One ox that gets gored right away is the link between market share and profitability. The correlation is 0.35, meaning that profits are only somewhat related to market share based on real world studies. If you want market share and profits you best look to new markets. Market pioneers tend to have higher market share and profits. If the market pioneer develops a broad product line early it can force follow-on competitors into narrow niches. Indeed, the order of entry of new competitors relates to how much market the subsequent entrants can expect. Less for later, more for earlier. There are some benefit to ads and promotion to mitigate a later entry. That said, the pioneers are still risk takers, and 64% of the pioneers fail.

The Bass diffusion model predicts how a new product will be accepted by the market. This model has been around for decades, and indicates that 5-6 years from the start of sales, things peak. Things start to decline around 8 years after sales take off. The diffusion of a product depends on the type of market. More developed markets adopt faster than less developed markets. Fun products like consumer electronics adopt faster than work related products. Another interesting thing about adoption has to do with standards. When there are competing standards (like high capacity DVDs or Beta vs VHS video) things start out slower, but grow faster subsequently. It also makes a difference on how new the product is. For a real new category of product, these experience the fastest growth. Moderately novel products being introduced show slower growth, even while they might be almost as complex as a truly novel product entry.

A new product’s acceptance depends on consumer innovation, usage intensity and income. Consumers who are peer influenced have a lower trial probability. Ads lessen the impact of peer pressure. Innovative consumers are more effected by features and displays than by peers. Price promotions can increase the size of the pie for a new product category, not just market share in a new market. Use promotions to boost demand for a new category of product. The benefit of the promotion lessens after 10 weeks. Ads are more effective early in a product life cycle than later.

Price as a marketing tool in consumer markets can increase sales from existing customers who may be stockpiling product, as opposed to causing competitive customers to switch brands. Price promotions work best with merchandising changes.

The balance between a sales force and marketing is tested also.
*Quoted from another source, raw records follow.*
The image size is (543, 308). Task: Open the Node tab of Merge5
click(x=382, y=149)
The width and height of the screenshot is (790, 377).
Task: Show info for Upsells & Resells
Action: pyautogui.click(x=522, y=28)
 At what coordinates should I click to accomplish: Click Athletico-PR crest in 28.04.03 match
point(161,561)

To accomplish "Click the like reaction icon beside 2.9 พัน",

Personal selling budgets are most effective in early product life and less effective in later product life cycles. Personal selling is also more effective in Europe than in the US. Sales budgets seem to work best at about 12.5% of revenue.

Trade shows work best in the IT industry. They yield about twice the benefit of other industries like medical, entertainment, etc. Also the size of the booth at the trade show is less important than the number of salespeople that populate the booth.
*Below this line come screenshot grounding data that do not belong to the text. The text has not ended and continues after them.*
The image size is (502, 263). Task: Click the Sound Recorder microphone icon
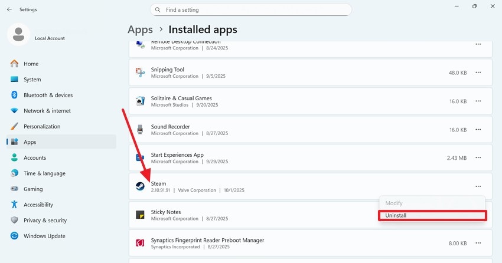pyautogui.click(x=140, y=129)
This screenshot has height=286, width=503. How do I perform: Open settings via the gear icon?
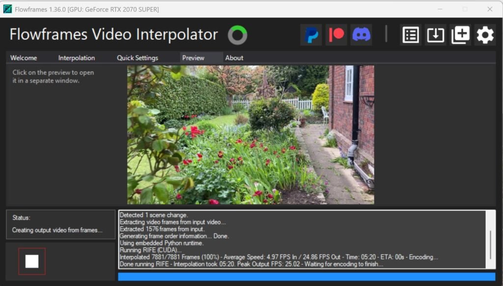485,35
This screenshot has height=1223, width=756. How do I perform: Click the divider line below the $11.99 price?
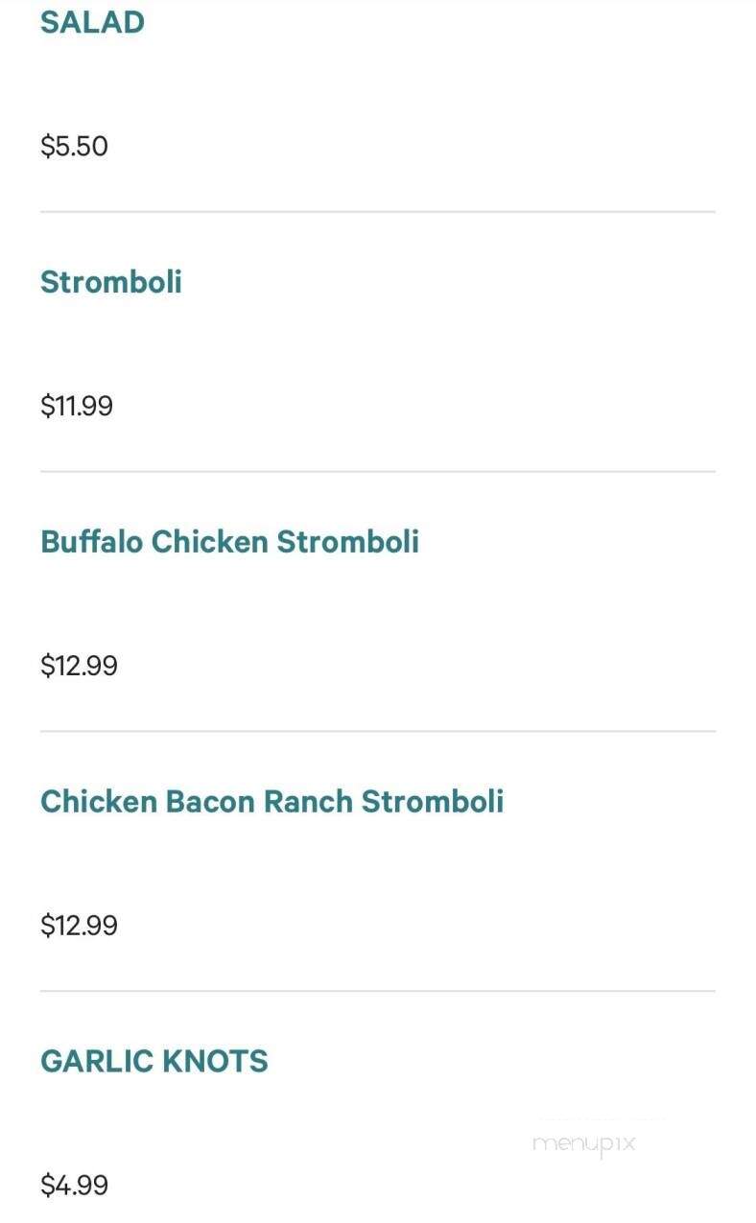[x=378, y=472]
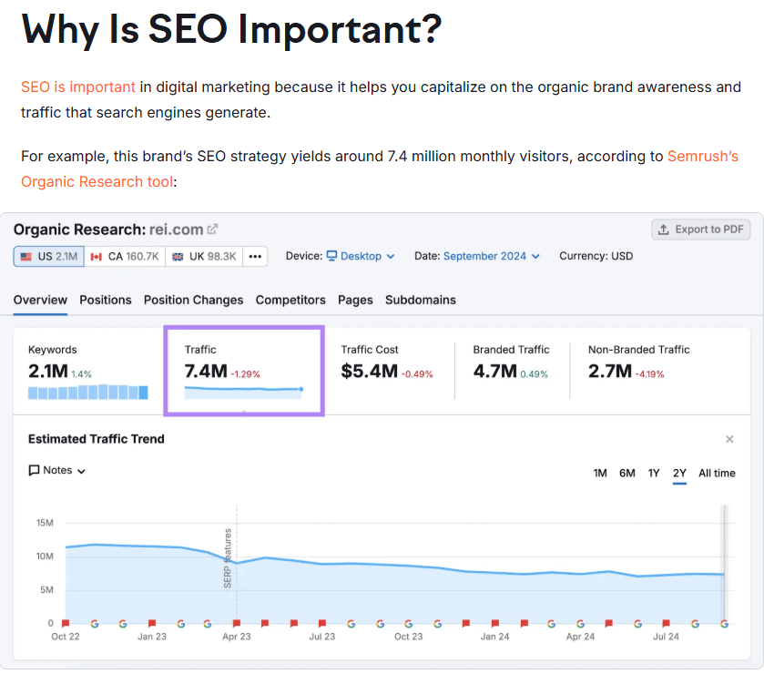Open the three-dots more countries menu

tap(255, 256)
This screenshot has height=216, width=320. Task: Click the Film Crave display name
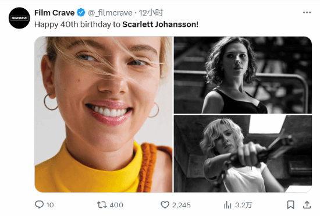[x=54, y=13]
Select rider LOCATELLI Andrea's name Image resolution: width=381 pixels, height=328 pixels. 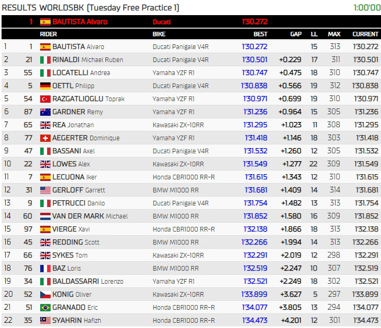(x=81, y=73)
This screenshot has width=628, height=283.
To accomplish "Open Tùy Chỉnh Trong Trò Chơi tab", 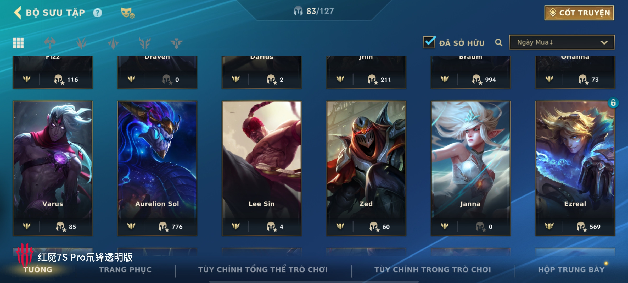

Responding to competitor prices in your ads reduces competitive shopping by consumers. These ads can be effective for up to three quarters. Responding to competitive ads, however, seldom pays. Speaking of ads, only 20% of sales effect from ads is from the actual campaign. Most of the benefit comes from the rest of the marketing efforts, underlining the need for a real marketing plan, not just a campaign. Marketing spending is commonly between 10-20% for successful companies. Higher gross margin products are at the high end, and lower margin products at the low end.

Marketing channels are key for consumer products. About 54% of the difference among brands has to do with distribution breadth.
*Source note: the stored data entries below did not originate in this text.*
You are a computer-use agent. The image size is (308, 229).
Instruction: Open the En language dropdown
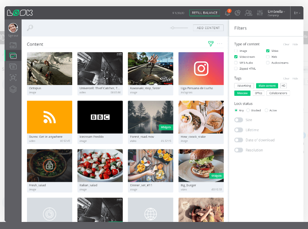(296, 13)
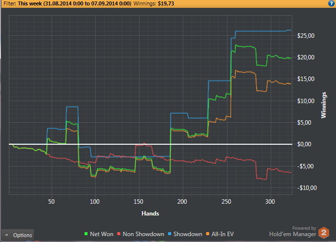This screenshot has height=242, width=336.
Task: Click the orange All-In EV color square
Action: [x=208, y=234]
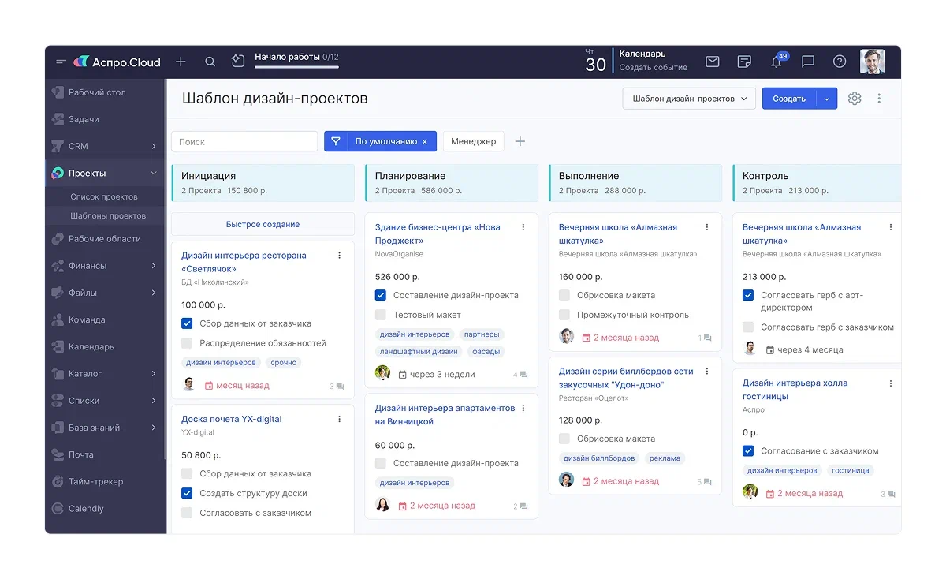Check the 'Распределение обязанностей' checkbox
Screen dimensions: 946x579
click(187, 343)
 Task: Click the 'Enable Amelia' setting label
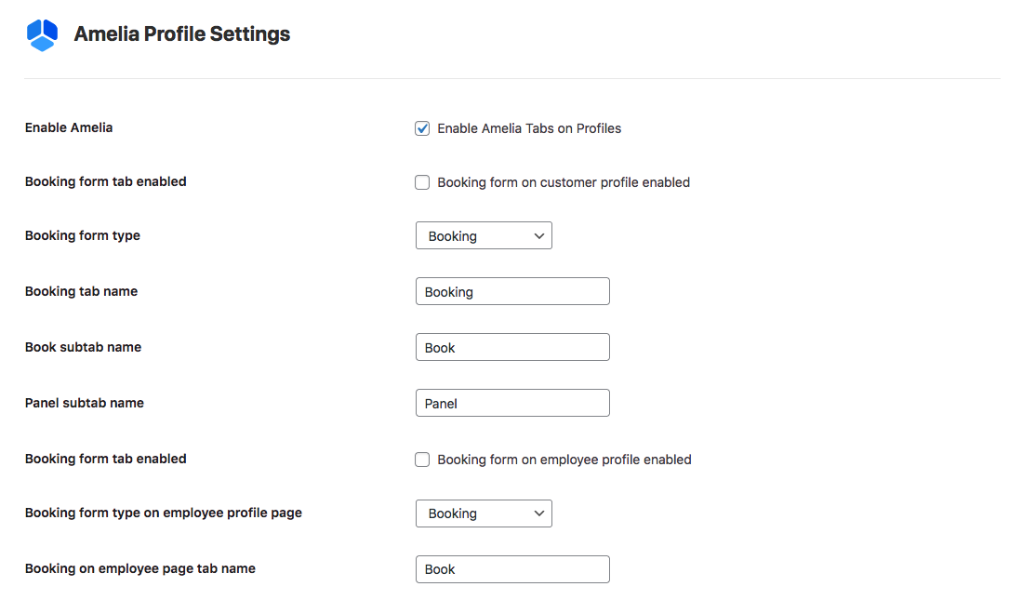69,127

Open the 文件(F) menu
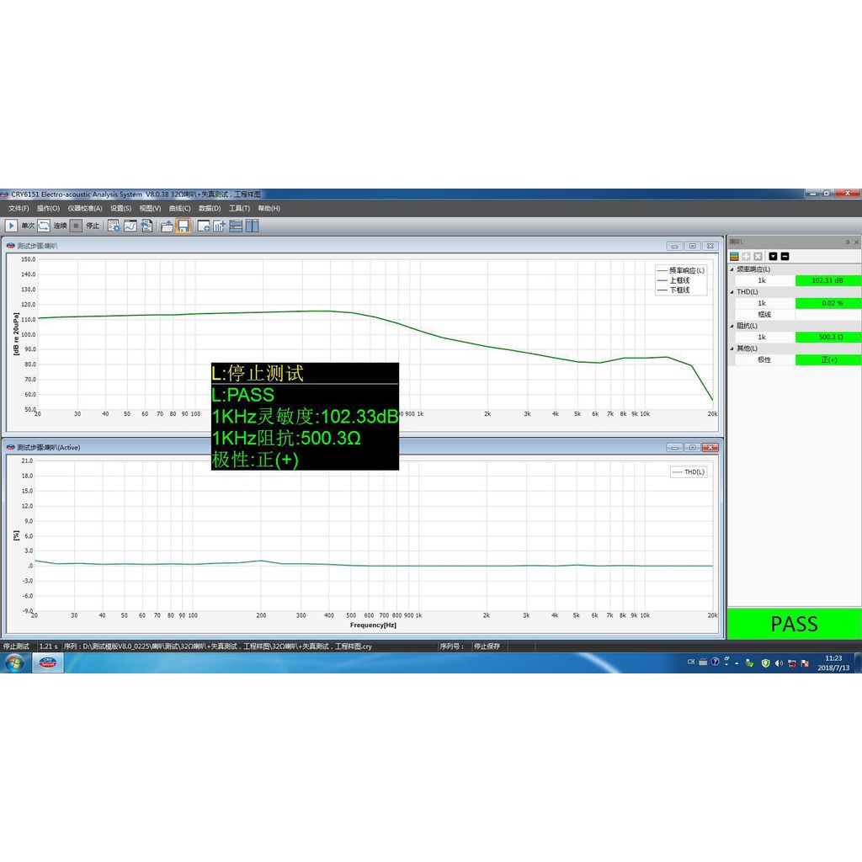(19, 209)
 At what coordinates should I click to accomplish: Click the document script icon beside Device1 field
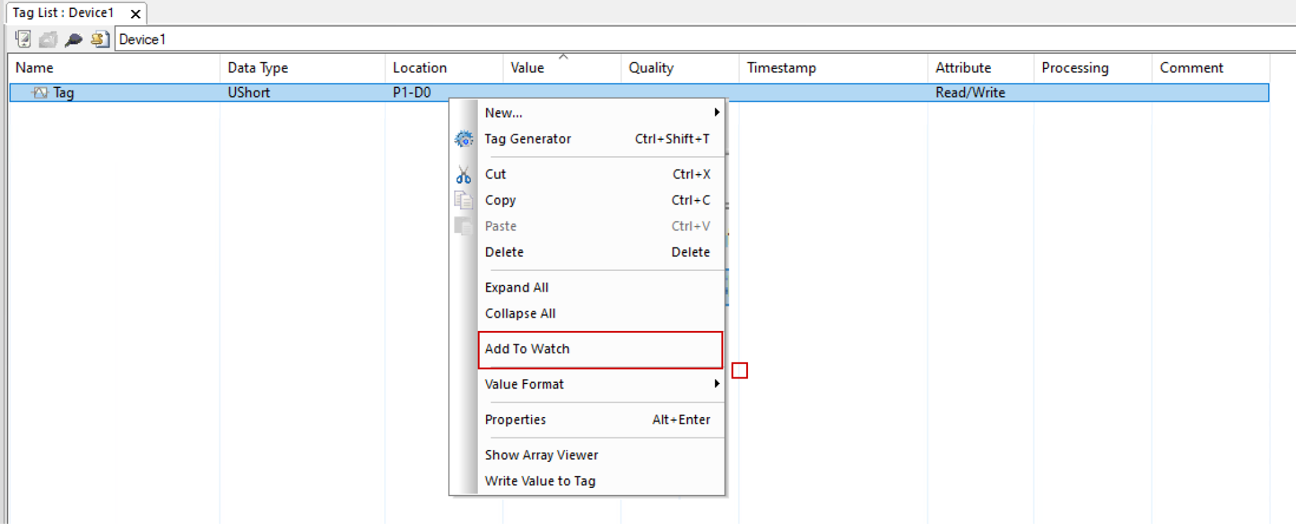99,39
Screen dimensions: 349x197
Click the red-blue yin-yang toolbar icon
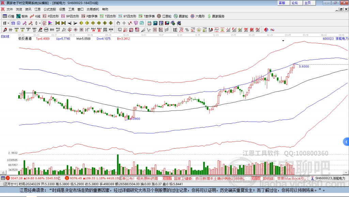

Finally, it really is all about the customer. Customer relationships are far more important than business performance. Build trust with your customer and it will pay off. For internet companies customers look for privacy policies, good security, easy navigation, and impartial advice. Overselling will reduce the trust of your customers. Companies that are customer focused outperform those that are operationally oriented. Which kind do you want to be?